### [Supplied material]
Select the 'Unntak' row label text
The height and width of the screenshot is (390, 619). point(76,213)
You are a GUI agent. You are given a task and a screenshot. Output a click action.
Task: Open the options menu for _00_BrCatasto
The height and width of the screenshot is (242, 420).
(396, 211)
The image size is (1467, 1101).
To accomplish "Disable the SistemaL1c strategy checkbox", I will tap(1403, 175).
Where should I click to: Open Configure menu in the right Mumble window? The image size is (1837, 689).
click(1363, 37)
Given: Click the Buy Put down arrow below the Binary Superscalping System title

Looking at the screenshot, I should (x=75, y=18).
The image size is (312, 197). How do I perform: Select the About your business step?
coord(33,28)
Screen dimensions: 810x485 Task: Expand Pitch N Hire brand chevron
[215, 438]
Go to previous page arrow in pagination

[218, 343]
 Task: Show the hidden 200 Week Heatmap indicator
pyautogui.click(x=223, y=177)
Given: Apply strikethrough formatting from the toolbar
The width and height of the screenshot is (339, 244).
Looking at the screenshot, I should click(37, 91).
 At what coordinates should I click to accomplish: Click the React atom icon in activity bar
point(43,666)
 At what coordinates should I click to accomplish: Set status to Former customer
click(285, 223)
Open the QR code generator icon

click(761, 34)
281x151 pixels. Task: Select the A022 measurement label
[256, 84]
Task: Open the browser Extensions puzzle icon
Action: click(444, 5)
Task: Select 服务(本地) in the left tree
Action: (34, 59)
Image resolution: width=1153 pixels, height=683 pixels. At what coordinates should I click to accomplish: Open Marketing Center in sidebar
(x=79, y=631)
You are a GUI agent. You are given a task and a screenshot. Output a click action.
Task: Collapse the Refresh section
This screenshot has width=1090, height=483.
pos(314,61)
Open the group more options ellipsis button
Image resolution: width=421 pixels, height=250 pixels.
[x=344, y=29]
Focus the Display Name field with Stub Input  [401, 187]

### [What you are asked to do]
Repeat each of the entries above word for word, keeping their original order.

### [Response]
Select the 'Unntak' row label text
The height and width of the screenshot is (390, 619). point(76,213)
You are a GUI agent. You are given a task and a screenshot. Output a click action.
Task: Open the options menu for _00_BrCatasto
The height and width of the screenshot is (242, 420).
(396, 211)
The image size is (1467, 1101).
To accomplish "Disable the SistemaL1c strategy checkbox", I will tap(1403, 175).
Where should I click to: Open Configure menu in the right Mumble window? The image size is (1837, 689).
click(1363, 37)
Given: Click the Buy Put down arrow below the Binary Superscalping System title

Looking at the screenshot, I should (x=75, y=18).
The image size is (312, 197). How do I perform: Select the About your business step?
coord(33,28)
Screen dimensions: 810x485 Task: Expand Pitch N Hire brand chevron
[215, 438]
Go to previous page arrow in pagination

[218, 343]
 Task: Show the hidden 200 Week Heatmap indicator
pyautogui.click(x=223, y=177)
Given: Apply strikethrough formatting from the toolbar
The width and height of the screenshot is (339, 244).
Looking at the screenshot, I should click(37, 91).
 At what coordinates should I click to accomplish: Click the React atom icon in activity bar
point(43,666)
 At what coordinates should I click to accomplish: Set status to Former customer
click(285, 223)
Open the QR code generator icon

click(761, 34)
281x151 pixels. Task: Select the A022 measurement label
[256, 84]
Task: Open the browser Extensions puzzle icon
Action: click(444, 5)
Task: Select 服务(本地) in the left tree
Action: (34, 59)
Image resolution: width=1153 pixels, height=683 pixels. At what coordinates should I click to accomplish: Open Marketing Center in sidebar
(x=79, y=631)
You are a GUI agent. You are given a task and a screenshot. Output a click action.
Task: Collapse the Refresh section
This screenshot has width=1090, height=483.
pos(314,61)
Open the group more options ellipsis button
Image resolution: width=421 pixels, height=250 pixels.
[x=344, y=29]
Focus the Display Name field with Stub Input  [401, 187]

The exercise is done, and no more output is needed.